Le récit continue également sous la forme d'une intrigue, sous la forme d'une opposition entre Grant McKay et celui qu'il considère comme son ennemi. Le lecteur se rappelle qu'il ne peut pas prendre Grant McKay comme un héros parfait, ni même comme un individu sur le chemin pour devenir un héros parfait. Il recourt toujours à la violence, il continue de foncer dans le tas sans réfléchir aux conséquences, il continue d'entraîner son épouse dans des situations intenables, et à causer la mort de personnes autour de lui. McKay continue d'être un rebelle. Le scénariste se montre assez cruel envers ce modèle de personnage principal romanesque. Il indique que l'individualité relève de l'hubris : un vestige caudal, un reste d'un instinct de survie suranné. Il le confronte à un monde où il a obtenu tout ce qu'il voulait, et pourtant McKay n'est toujours pas satisfait parce qu'il reste soumis à la volonté d'un autre. il intègre une pointe d'humour cruelle quand McKay se retrouve sous le joug d'une intelligence artificielle domotique qui ne veut que son bien, ou quand il se retrouve un rouage d'une entreprise offrant un cadre épanouissant et constructif. Il se montre aussi cruel envers son lecteur en continuant à montrer d'autres réalités potentielles, d'autres fins aux aventures. Il faut du temps à McKay et au lecteur pour accepter la résolution du récit, pour accepter la proposition finale qui s'adresse à l'adulte en chaque individu, et plus ni au parent, ni à l'enfant.
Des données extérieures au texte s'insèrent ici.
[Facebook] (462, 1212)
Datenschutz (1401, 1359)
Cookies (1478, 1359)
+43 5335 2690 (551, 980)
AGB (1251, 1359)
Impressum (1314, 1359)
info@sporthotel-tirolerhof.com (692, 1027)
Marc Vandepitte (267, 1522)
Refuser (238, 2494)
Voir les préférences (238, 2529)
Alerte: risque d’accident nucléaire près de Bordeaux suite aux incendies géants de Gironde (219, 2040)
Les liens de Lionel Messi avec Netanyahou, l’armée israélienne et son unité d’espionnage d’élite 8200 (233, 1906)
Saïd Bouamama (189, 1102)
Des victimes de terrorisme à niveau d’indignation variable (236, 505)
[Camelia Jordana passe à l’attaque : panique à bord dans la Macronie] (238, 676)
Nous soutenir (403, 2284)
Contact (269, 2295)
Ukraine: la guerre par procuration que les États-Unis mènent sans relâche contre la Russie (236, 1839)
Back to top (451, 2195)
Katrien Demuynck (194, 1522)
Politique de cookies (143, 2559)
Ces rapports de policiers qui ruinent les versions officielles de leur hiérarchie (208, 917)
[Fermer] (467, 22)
Ce dernier tome vient clore le récit en toute cohérence avec ceux qui l'ont précédé. Le lecteur ne doit pas venir en cherchant une révélation finale qui éclairera tout. Matteo Scalera et Moreno Dinisio continuent d'assurer une narration visuelle impressionnante, portant bien le récit, lui donnant de la consistance. Rick Remender laisse son personnage principal continuer sa vie après la dernière page, sans qu'il ne soit devenu parfait, sans qu'il ait tout résolu, mais avec une acceptation de la nature de sa vie, après s'être battu contre, avoir tenté de marchander, être passé par une phase dépressive, avoir nié l'évidence.